Community-Driven Institute

 PERSONAL / PROFESSIONAL DEVELOPMENT   
   

 
The Last Week of Our Lives
by Hildy Gottlieb
Copyright ReSolve, Inc. 2005©

It’s been a hard week, with reminders everywhere of how limited our time is on this planet. I spent one day this week with my best friend, waiting in the hospital as her husband got an angiogram following his heart attack - at age 51. I stayed in touch all week with another friend, waiting moment by moment for his mother to finally be free from the grips of Alzheimers.

Photo © Hildy Gottlieb  

All this is under the backdrop of the gulf coast hurricane, a place where everyone seems to either be relieved to know a family member was able to climb to safety, or is still waiting to hear...

We have all been surrounded this week with the reminder that life is short, and that we never know when, in the snap of a cosmic finger, it will be cut short.

An ancient meditation practice has been my saving grace this week. It is simple, but powerful. It puts life into perspective, and urges us to do what is most important.

If this were the last week of my life, what would I do?

For me, considering this thought during my morning walk, contemplating a life free of regrets, a life where we cherish what we so often overlook - these moments have quickly become a touchstone for the rest of my day. At a time when it is easy to despair, these thoughts have been energizing.

Here is some of what I’ve thought about this week.



If this were my last week alive, I would let everyone who has touched my life know how important they have been to me. I would thank them for teaching me, for being kind to me - and for teaching me more, perhaps, when they have not been kind to me.

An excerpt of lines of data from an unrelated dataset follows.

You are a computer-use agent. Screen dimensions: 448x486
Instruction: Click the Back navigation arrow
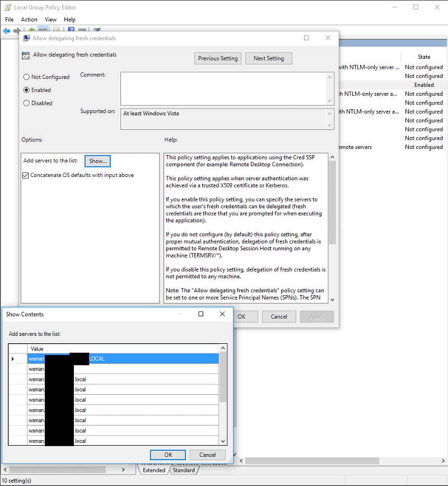(x=6, y=30)
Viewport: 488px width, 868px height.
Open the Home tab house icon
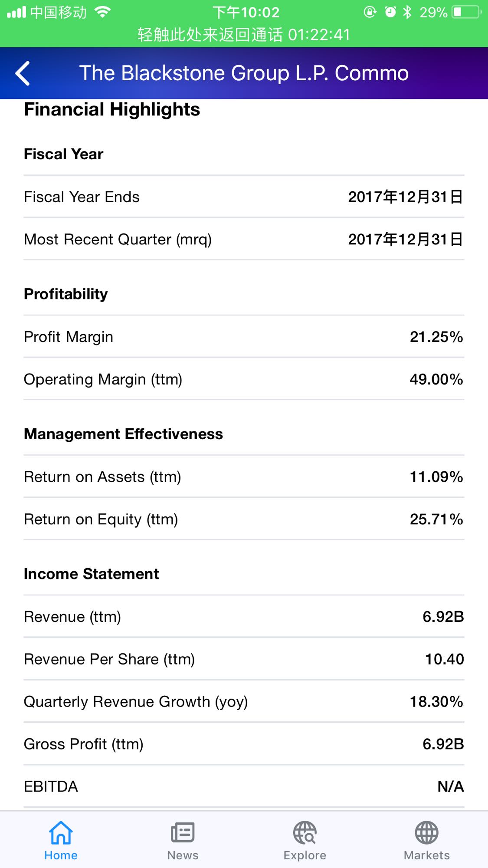(x=61, y=833)
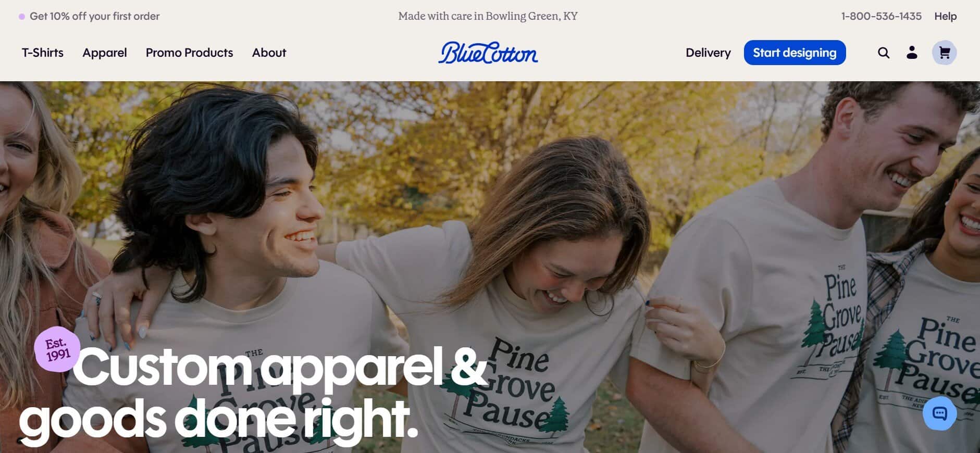Image resolution: width=980 pixels, height=453 pixels.
Task: Click Made with care in Bowling Green text
Action: tap(488, 16)
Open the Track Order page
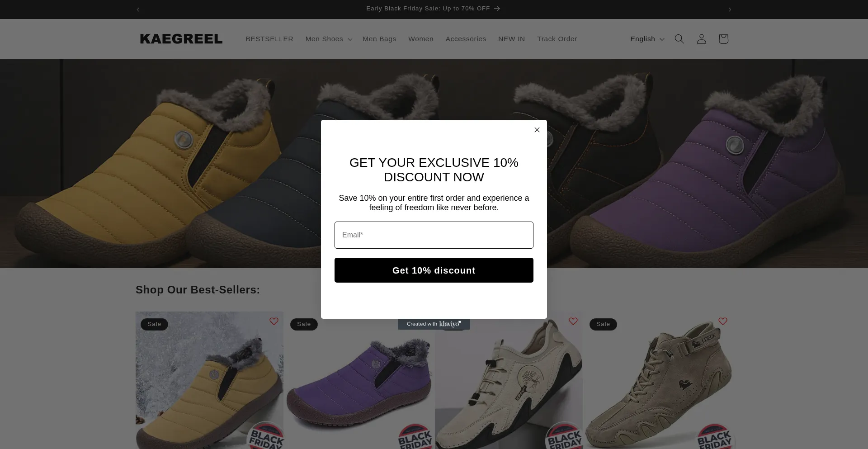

I would write or call those I love, to tell them I love them. To anyone about whom I think “It’s been a while - I wonder how she’s doing?” I would call and find out.

I would give the most precious things I own to the people I most want to have them. They will do me no good when I’m gone, and in truth probably don’t do me much good now.

And that keynote address I’m giving this week? It would be my best. I would work even harder to make sure they learn what I want them to learn, because I won’t have another chance to teach them. (And would I want to hear, from the great beyond, someone saying, “That last speech of hers? Nothing special...” Oh if there is a hell for public speakers, that would surely be it!)

If this were my last week on earth, I would find a way to let the world know we don’t have to be fighting all the time. That unlike our animal brethren, we humans have the capacity to rise above our fears, to act from compassion and wisdom, to learn from the past. In my last week, I would try to encourage as many people as possible to realize that our humanity is a special gift, and that we are squandering that gift if we don’t use it to get past the insanity of war and fear and poverty.

And I know in that last week, I would make sure to spend one dinnertime laughing with my big extended family. The 3 kids together, with their friends and girlfriends, seeing who can be more disgusting. Laughing till it hurts. Watching them be joyful together, out-perform each other, love each other. Maybe I’d give up something else and take 2 of those dinners...

And in that last week, I would eat every single thing that tasted really really good. I would feel sick as a dog the next day, and I would laugh at myself, saying, “It appears there are some things you will not learn, even in your last days on this planet.”

During that last week, I would get on a plane and visit someplace I’ve always wanted to go. Perhaps I would stare at every inch I could see of the Vatican, where my daughter left her heart when she was 15 and said, “Mom, this is the most amazing place in the world.”

Or maybe instead I would return to a place I’ve already loved - perhaps a day or 2 in ancient and magical Erongaricuaro, the Mexican village where spring is eternal, where cows roam the cobbled streets, and where friends live an art-filled life of green and wet and 20 foot bougainvilleas. Or maybe visit my beloved New York City one more time...



As I’ve thought of all the things I would do if this were my last week on earth, I realize this is what I want to be doing every day.

I want to be teaching at my best, encouraging others to do their best.

I want to show as many people as possible how to use the organizations we take for granted - the places where we work and volunteer - to make huge, significant, lasting improvement in our communities, our world.

I want to remember that owning stuff isn’t nearly as fun as experiencing stuff.

I want to remember that it’s not just me that won’t last forever, but the incredible places around our world - places like New Orleans, like the World Trade Towers, like the Buddhas of Afghanistan’s Bamiyan valley. It’s not just our lives that are fragile and fleeting - it is the life of everything around us, of our whole planet.

But more than anything, I want to show those I love that I love them. And I want to thank those I’ve learned from, every day. I want to appreciate the people who have helped me, so many of whom don’t even know that they have.

Which is why I am sharing these thoughts with you. I have learned far more from the work Dimitri and I have been blessed to do than I could ever give back.

Photo © Dimitri Petropolis

And so, to you who are doing the work your community needs from you - yes, you! - I want to say thank you.

And I want to encourage you to go out and kick butt as if this were the very last week you have to make a difference, for your community, your family, your world.